Task objective >> Duplicate everything from the line containing "You are a computer-use agent.", including that line, down to the end of the items below, and leave the pictures out of your copy.

— Start —

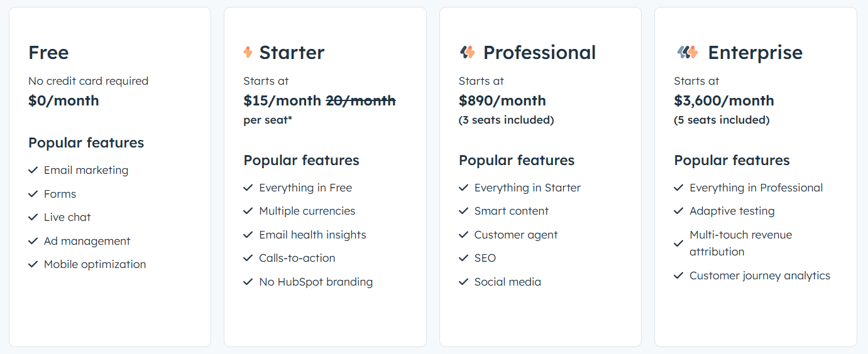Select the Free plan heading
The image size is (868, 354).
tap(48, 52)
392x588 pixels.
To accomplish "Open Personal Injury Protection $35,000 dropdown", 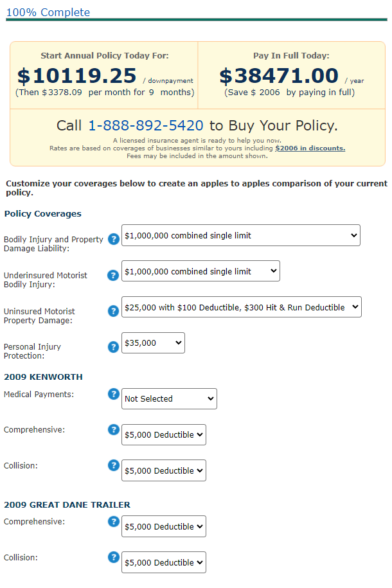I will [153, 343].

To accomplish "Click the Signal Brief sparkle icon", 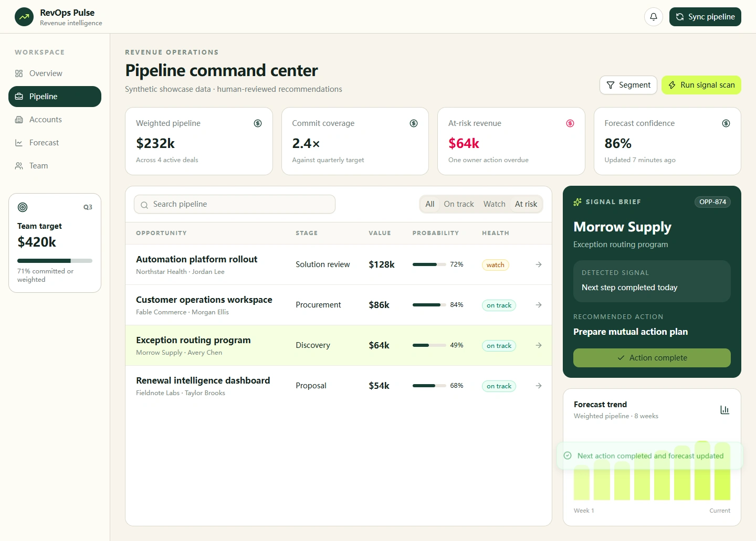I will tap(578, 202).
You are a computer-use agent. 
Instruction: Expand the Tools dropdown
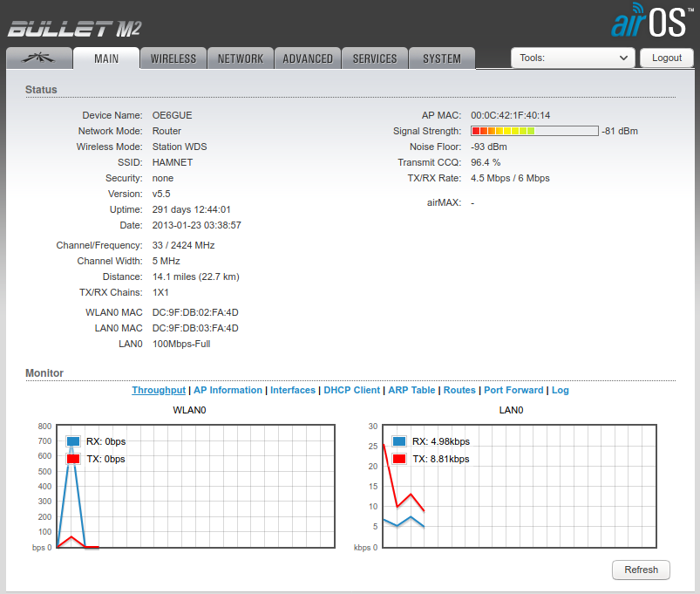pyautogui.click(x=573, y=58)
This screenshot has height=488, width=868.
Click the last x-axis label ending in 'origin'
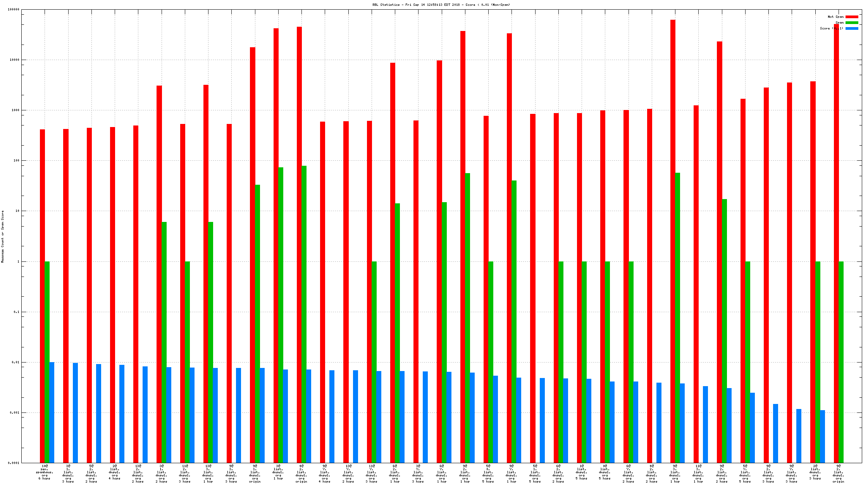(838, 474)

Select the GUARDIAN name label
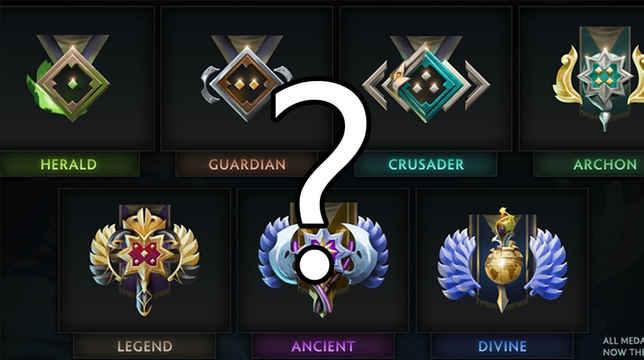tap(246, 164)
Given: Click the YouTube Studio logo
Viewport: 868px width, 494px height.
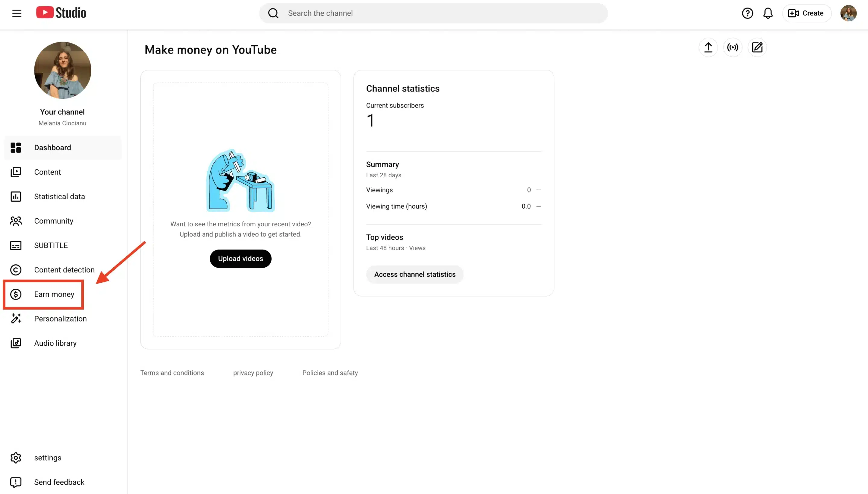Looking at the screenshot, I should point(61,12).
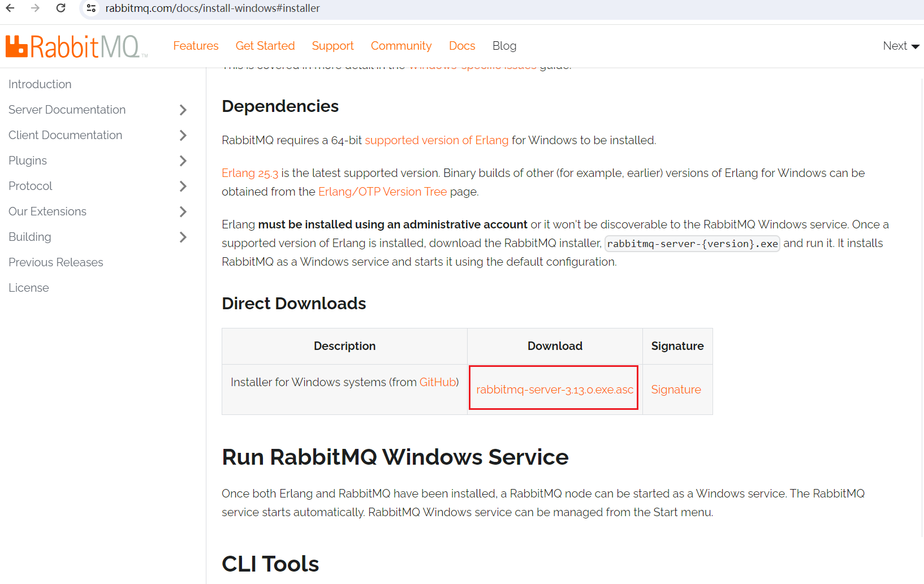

— End —

Correct response >>
You are a computer-use agent. 
Instruction: Expand the Tools dropdown
pyautogui.click(x=573, y=58)
This screenshot has height=488, width=868.
Click the last x-axis label ending in 'origin'
(838, 474)

Select the GUARDIAN name label
tap(246, 164)
Given: Click the YouTube Studio logo
Viewport: 868px width, 494px height.
Looking at the screenshot, I should point(61,12).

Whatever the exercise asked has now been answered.